▶ Task requirements: In the records below, find the line containing "You are a GUI agent. The screenshot is 350×2576." and the line containing "2025年5月 (11) (211, 1768)"; please repeat exactly the lines from one to the other, both included, and nothing more.

|---|

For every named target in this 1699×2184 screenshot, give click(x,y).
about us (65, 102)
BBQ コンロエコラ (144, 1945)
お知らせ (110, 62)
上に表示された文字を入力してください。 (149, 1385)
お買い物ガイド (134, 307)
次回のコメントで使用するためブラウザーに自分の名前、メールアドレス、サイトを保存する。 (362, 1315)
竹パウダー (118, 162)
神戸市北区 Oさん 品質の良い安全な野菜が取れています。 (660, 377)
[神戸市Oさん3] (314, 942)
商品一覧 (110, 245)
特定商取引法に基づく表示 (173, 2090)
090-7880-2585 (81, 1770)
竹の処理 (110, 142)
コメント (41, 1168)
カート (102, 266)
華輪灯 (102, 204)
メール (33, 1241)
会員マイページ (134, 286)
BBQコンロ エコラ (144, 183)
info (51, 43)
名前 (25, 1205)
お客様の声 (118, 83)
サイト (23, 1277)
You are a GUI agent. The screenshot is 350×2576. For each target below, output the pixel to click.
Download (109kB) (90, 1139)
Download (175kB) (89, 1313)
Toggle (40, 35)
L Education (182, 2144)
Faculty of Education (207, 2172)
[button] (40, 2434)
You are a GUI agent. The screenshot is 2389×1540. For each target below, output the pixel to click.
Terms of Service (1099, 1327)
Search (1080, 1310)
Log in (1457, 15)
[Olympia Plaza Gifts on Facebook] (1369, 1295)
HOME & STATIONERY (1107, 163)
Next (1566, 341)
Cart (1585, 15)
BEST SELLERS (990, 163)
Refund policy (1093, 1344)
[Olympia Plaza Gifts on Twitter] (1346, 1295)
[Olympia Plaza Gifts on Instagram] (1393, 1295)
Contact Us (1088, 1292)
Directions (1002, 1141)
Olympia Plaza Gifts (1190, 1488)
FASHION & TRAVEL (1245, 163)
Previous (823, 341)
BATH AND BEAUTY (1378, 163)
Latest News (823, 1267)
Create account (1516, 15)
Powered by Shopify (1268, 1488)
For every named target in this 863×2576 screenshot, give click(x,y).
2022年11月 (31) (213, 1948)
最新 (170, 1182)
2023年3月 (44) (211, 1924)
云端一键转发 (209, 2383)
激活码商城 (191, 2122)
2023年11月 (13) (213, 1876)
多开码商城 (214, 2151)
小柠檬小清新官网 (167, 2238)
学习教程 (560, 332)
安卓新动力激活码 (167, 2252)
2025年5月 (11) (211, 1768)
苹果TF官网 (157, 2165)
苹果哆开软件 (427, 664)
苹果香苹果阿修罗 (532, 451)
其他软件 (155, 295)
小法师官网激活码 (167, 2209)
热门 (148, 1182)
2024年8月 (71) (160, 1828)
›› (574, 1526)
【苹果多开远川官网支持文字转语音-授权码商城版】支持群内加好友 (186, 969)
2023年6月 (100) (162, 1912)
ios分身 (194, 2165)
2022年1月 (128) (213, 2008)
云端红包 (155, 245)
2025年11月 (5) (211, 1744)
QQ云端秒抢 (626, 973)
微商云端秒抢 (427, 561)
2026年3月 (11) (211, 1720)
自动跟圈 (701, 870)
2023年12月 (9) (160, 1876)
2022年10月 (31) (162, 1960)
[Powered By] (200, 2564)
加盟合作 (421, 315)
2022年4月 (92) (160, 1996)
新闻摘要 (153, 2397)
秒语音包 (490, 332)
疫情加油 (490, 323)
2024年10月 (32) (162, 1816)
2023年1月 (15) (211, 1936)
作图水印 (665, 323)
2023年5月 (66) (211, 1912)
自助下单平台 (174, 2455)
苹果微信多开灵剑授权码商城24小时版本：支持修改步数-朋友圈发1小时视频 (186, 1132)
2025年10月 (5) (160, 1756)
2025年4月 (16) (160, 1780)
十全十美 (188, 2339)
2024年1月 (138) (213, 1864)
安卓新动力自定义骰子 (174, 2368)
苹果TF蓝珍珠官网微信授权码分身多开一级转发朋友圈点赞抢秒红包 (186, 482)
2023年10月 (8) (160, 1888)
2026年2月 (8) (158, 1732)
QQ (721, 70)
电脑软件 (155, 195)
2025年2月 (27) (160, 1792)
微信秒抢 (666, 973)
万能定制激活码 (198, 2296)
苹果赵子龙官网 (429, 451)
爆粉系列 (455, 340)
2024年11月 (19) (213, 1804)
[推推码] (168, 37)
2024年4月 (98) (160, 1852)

|---|

▶ Answer for the task:
You are a GUI agent. The screenshot is 350×2576. For each target below, output the pixel to click.
Download (109kB) (90, 1139)
Download (175kB) (89, 1313)
Toggle (40, 35)
L Education (182, 2144)
Faculty of Education (207, 2172)
[button] (40, 2434)
You are a GUI agent. The screenshot is 2389×1540. For each target below, output the pixel to click.
Terms of Service (1099, 1327)
Search (1080, 1310)
Log in (1457, 15)
[Olympia Plaza Gifts on Facebook] (1369, 1295)
HOME & STATIONERY (1107, 163)
Next (1566, 341)
Cart (1585, 15)
BEST SELLERS (990, 163)
Refund policy (1093, 1344)
[Olympia Plaza Gifts on Twitter] (1346, 1295)
[Olympia Plaza Gifts on Instagram] (1393, 1295)
Contact Us (1088, 1292)
Directions (1002, 1141)
Olympia Plaza Gifts (1190, 1488)
FASHION & TRAVEL (1245, 163)
Previous (823, 341)
BATH AND BEAUTY (1378, 163)
Latest News (823, 1267)
Create account (1516, 15)
Powered by Shopify (1268, 1488)
For every named target in this 863×2576 screenshot, give click(x,y).
2022年11月 (31) (213, 1948)
最新 (170, 1182)
2023年3月 (44) (211, 1924)
云端一键转发 (209, 2383)
激活码商城 (191, 2122)
2023年11月 (13) (213, 1876)
多开码商城 (214, 2151)
小柠檬小清新官网 (167, 2238)
学习教程 (560, 332)
安卓新动力激活码 (167, 2252)
2025年5月 (11) (211, 1768)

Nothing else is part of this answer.